Jaapia is a genus in the monotypic family Jaapiaceae and order Jaapiales. The genus was first described by Italian mycologist Giacomo Bresadola in 1911, and contains two widely distributed species, J. argillacea and J. ochroleuca. The order was described in 2010.

The genus name of Jaapia is in honour of Otto Jaap (1864 - 1922), who was a German botanist (Mycology, Lichenology and Bryology).

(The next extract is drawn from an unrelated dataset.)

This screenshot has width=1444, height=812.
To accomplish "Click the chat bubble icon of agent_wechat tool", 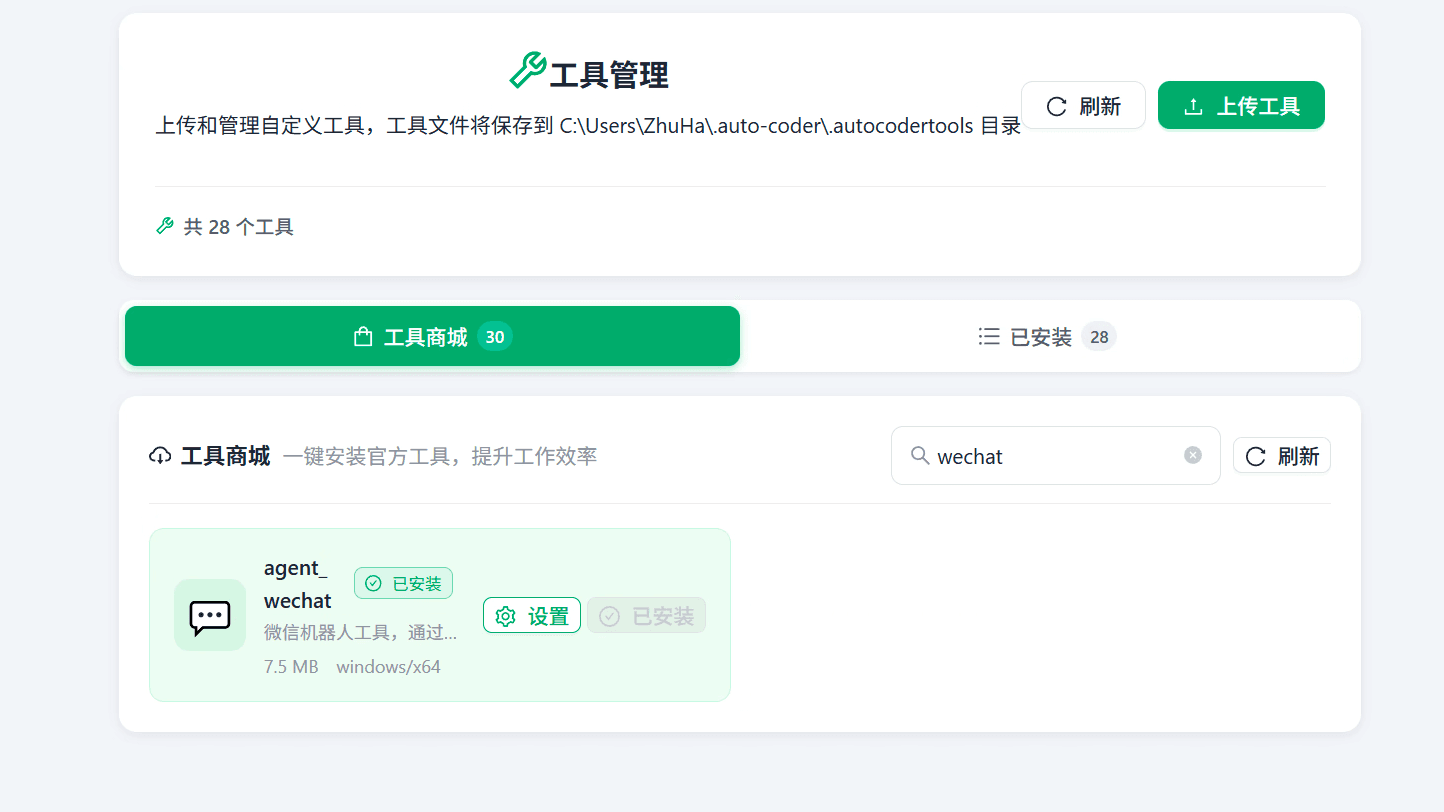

Jaapia is a genus of resupinate species that were until then classified in the order Boletales. Molecular phylogenetics analysis showed it to be a sister group (one of two clades to the Gloeophyllales, resulting from the splitting of a single lineage) to the rest of the Agaricomycetidae.

Sexual states occur on rotting, water-saturated wood and are filmy, patchy basidiocarps with cylindrical cystidia intermixed with basidia with four long sterigmata and narrowly fusoid basidiospores. No asexual states are reported. Mostly reported from Europe, they are temperate to polar and widespread. ITS DNA barcoding discriminates both species, with several haplotypes documented within each.

The genome of Jaapia argillacea lacks lignin-degrading peroxidases typical of white rot fungi, but has fifteen genes coding for lytic polysaccharide monooxygenases; experiments demonstrate localized erosion of all wood cell wall layers, similar to other white rots.